The employer asserted that the employe's violation of its policies amounted to misconduct. The commission agrees. The employe not only rang up her boyfriend's purchases, but failed to charge him or charged him incorrectly for one or more of his purchases. The employe's register tape for the transaction in question did not show the rabbit which the employe's boyfriend had in his bag. Further, the employe was unable to explain the ten-cent taxable item which was not otherwise identified. The employer had no ten-cent taxable items for sale. The employe's assertion that her boyfriend returned the rabbit to the shelf was not credible, nor was her contention that she forgot she was not supposed to ring up friends or family members.
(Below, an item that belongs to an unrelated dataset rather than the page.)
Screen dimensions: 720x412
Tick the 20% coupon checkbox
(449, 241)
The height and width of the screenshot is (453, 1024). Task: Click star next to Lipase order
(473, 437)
She had been informed of this policy only six months earlier. Because the employe failed to follow the policy as far as ringing up friends, because the employer's head cashier saw a bunny in the employe's boyfriend's bag but this did not appear on the transaction history, and because there was an unexplained ten-cent taxable item on the register, the commission concludes that the employe incorrectly rang up her boyfriend's purchase, to the financial detriment of the employer. The employe's actions in this regard amounted to such a wilful and substantial disregard of the employer's interests as to amount to misconduct connected with her work.

The commission therefore finds that in week 17 of 1999 the employe was discharged for misconduct connected with her employment within the meaning of Wis. Stat. § 108.04(5).

The commission further finds that the employe was paid benefits for weeks 16 through 35 of 1999, amounting to a total of $1,501.00 for which she was not eligible and to which she is not entitled, within the meaning of Wis. Stat. § 108.03(1). Pursuant to Wis. Stat. § 108.22(8)(a), the employe is required to repay such sum to the Unemployment Reserve Fund.

The commission further finds that waiver of benefit recovery is not required under Wis. Stat. § 108.22(8)(c), because although the overpayment did not result from the fault of the employe as provided in Wis. Stat. § 108.04(13)(f), the overpayment was not the result of a department error. See Wis. Stat. § 108.22(8)(c)2.

DECISION

The appeal tribunal decision is reversed. Accordingly, the employe is ineligible for benefits beginning in week 17 of 1999, and until seven weeks have elapsed since the end of the week of discharge and she has earned wages in covered employment performed after the week of discharge equaling at least 14 times her weekly benefit rate which would have been paid had the discharge not occurred. She is required to repay the sum of $1,501.00 to the Unemployment Reserve Fund.

For purposes of computing benefit entitlement: Base period wages from work for the employer prior to the discharge shall be excluded from any computation of maximum benefit amount for this or any later claim. If the employe was also paid base period wages from work by other covered employers, the excluded wages shall be used to determine benefit eligibility. However, any benefits otherwise chargeable to a contribution employer's account shall be charged to the fund's balancing account.

Dated and mailed December 22, 1999
chriska2.urr : 145 : 1 MC 693  MC 630.14

/s/ David B. Falstad, Chairman

/s/ Pamela I. Anderson, Commissioner

/s/ James A. Rutkowski, Commissioner


MEMORANDUM OPINION

The commission discussed witness credibility and demeanor with the ALJ who stated that she believed that the employe truly forgot the rule which prohibited ringing up friends. The ALJ believed that the employe did not intend to deceive the employer. The ALJ noted that the employe agreed that her boyfriend brought the rabbit to the register to look at it, and that nobody actually examined the boyfriend's bag. Further, the ALJ thought that the supervisor should have mentioned, when she saw the employe's boyfriend standing in the employe's line, that she was not allowed to ring him up. However, for the reasons stated in its decision, the commission disagrees with the ALJ's credibility determination.